Explanation of Retained Requirements

    Although this proposed AD does not explicitly restate the 
requirements of AD 2012-22-18, this proposed AD would retain all of the 
requirements of AD 2012-22-18, except the existing compliance time and 
repetitive inspection intervals are reduced. Those requirements are 
referenced in EASA AD 2019-0042, which, in turn, is referenced in 
paragraph (g) of this proposed AD.

Related IBR Material Under 1 CFR Part 51

    EASA AD 2019-0042 describes procedures for repetitive inspections 
of engine air inlet cowls having certain part numbers, repair or 
replacement of any engine air inlet cowl that has disbonding, and an 
optional modification that terminates the need for the repetitive 
inspections.

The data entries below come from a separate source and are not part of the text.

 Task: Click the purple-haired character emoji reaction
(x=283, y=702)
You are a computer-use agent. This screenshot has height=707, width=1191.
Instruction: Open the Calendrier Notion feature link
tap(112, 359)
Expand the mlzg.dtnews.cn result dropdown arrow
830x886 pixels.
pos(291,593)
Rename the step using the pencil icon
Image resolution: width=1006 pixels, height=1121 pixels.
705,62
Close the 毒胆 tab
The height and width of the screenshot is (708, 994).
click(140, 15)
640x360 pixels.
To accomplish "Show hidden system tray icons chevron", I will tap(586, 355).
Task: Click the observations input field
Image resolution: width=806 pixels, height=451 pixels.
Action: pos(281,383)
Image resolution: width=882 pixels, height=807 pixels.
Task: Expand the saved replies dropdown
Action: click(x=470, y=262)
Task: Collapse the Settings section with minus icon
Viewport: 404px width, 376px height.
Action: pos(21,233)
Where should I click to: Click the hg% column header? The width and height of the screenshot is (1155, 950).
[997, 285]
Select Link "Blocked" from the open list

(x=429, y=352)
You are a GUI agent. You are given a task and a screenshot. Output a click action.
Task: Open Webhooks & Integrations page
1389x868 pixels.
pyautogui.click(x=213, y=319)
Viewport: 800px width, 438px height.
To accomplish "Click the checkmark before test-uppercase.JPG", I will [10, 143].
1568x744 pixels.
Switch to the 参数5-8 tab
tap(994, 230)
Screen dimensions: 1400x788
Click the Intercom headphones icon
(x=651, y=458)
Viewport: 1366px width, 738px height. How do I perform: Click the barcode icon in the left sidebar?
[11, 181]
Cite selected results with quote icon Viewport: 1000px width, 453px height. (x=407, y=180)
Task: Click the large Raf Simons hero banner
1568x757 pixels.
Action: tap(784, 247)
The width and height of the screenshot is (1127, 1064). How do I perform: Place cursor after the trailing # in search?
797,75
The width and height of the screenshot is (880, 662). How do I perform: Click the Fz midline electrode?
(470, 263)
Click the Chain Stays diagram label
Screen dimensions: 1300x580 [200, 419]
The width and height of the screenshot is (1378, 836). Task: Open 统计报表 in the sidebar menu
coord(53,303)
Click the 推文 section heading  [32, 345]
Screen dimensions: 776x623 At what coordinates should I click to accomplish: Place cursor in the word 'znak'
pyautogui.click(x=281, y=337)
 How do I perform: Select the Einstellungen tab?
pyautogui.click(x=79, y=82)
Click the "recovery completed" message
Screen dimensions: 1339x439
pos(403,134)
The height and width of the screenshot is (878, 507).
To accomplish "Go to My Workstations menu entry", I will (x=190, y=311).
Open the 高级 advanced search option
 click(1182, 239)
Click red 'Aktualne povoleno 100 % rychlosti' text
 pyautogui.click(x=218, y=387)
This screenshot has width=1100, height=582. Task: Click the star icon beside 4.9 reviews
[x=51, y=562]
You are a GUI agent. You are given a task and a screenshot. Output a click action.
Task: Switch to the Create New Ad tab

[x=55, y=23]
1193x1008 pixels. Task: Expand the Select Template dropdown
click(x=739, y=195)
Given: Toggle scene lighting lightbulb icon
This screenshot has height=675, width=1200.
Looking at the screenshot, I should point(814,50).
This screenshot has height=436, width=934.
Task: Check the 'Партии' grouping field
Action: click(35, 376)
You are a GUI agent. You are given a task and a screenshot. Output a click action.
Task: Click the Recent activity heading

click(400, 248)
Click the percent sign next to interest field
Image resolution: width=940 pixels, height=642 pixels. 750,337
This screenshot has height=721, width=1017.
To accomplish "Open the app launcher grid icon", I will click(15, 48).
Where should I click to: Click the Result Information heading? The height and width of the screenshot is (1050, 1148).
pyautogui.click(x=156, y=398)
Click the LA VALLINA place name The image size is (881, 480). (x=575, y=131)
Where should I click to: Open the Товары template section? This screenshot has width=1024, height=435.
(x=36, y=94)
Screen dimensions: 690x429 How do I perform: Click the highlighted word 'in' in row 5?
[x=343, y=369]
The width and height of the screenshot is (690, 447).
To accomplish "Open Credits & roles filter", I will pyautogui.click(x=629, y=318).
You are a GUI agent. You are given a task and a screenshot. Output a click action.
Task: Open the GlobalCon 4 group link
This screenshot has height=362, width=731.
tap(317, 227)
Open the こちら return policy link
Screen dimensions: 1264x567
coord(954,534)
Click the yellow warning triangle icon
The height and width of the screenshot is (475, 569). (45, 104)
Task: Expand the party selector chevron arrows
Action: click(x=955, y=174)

This material is reasonably available because the 
interested parties have access to it through their normal course of 
business

[[Page 28433]]

or by the means identified in the ADDRESSES section.

FAA's Determination and Requirements of This Proposed AD

    This product has been approved by the aviation authority of another 
country, and is approved for operation in the United States. Pursuant 
to our bilateral agreement with the State of Design Authority, we have 
been notified of the unsafe condition described in the MCAI referenced 
above. We are proposing this AD because we evaluated all pertinent 
information and determined an unsafe condition exists and is likely to 
exist or develop on other products of the same type design.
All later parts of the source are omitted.